Each in its own way, the British and US governments are assaulting freedom of the press. On one side of the Atlantic, officials insist on smashing a newspaper’s hard drives and proclaim that journalists are fair game for monitoring of their phone logs because “nobody should be above the law.”

On the other side of the ocean, the FBI uses what it calls National Security Letters to obtain journalists’ call records, while the US Department of Justice declares that a whistleblower’s disclosures “may be viewed as more pernicious than the typical espionage case where a spy sells classified information for money.”

Different styles, different laws, and very similar mentalities in high places. After we strip away the rhetoric and euphemisms, what’s left is unvarnished hostility toward independent journalism. That hostility reflects a keen understanding that investigative reporting and whistleblowing are vital to each other – and both are vital to the informed consent of the governed.

As my colleague Marcy Wheeler and I wrote last month in The Nation magazine (‘The Government War Against Reporter James Risen‘), governmental efforts to suppress whistleblowing are all about anti-democratic restrictions on the flow of information.

“The absurd pretense of merely wanting to ‘protect’ classified information hardly began with the Obama presidency. While publicly abhorring classified leaks, every administration in memory has dispensed large quantities of self-serving classified leaks – especially to journalists with compliant records of propagating authorized plants. But the customary gap between pretense and reality has grown into a canyon under Obama.”

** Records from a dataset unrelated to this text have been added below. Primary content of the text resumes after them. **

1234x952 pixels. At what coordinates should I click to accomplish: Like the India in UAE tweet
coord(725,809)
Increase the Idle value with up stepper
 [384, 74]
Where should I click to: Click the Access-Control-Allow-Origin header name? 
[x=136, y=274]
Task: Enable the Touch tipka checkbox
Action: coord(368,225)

With its claim that whistleblowing is apt to be worse than spying for a foreign power, we noted, the US government “implicitly views the people of the United States as a potential enemy force – to be deprived of key information – an outlook that treats whistleblowers as hostile agents.”

Authorities who want to stifle democracy take double-barreled aim at journalists and whistleblowers. Since publication of his 2006 book State of War – which included information about a dumb and dangerous CIA scheme that provided flawed nuclear-weapons blueprints to Iran – New York Times reporter James Risen has been under threat of imprisonment for refusing to testify against his alleged source, former CIA officer Jeffrey Sterling.

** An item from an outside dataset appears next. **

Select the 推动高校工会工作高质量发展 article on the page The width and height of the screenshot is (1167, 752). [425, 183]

The indictment of Sterling includes seven counts under the 97-year-old Espionage Act, a favorite tool of the Obama government – which has used the Act nine times, far more often than all other administrations combined. In addition, many whistleblowers face protracted harassment and threats without ever being formally charged with a crime.

Consider this recent statement by New York Times reporter David Barstow, who has won the Pulitzer Prize three times:

“The relentless and by all appearances vindictive effort by two administrations to force Jim Risen into betraying his sources has already done substantial and lasting damage to journalism in the United States. I’ve felt the chill first hand. Trusted sources in Washington are scared to talk by telephone, or by email, or even to meet for coffee, regardless of whether the subject touches on national security or not. My fellow investigative reporters commiserate about how we’re being forced to act like drug dealers, taking extreme precautions to avoid leaving any digital breadcrumbs about where we’ve been and who we’ve met.”

For press freedom, grim parallel universes are festering in the United States and Great Britain. While British police officials insist that the Regulation of Investigatory Powers Act (Ripa) authorises the surveillance of journalists, the US Justice Department asserts “the longstanding common-law rule that reporters have no privilege to refuse to provide direct evidence of criminal wrongdoing by confidential sources.”

Amid such dire trends, public education and effective organizing are essential. The process needs to include building strong international coalitions and joint work among activists for freedom of the press.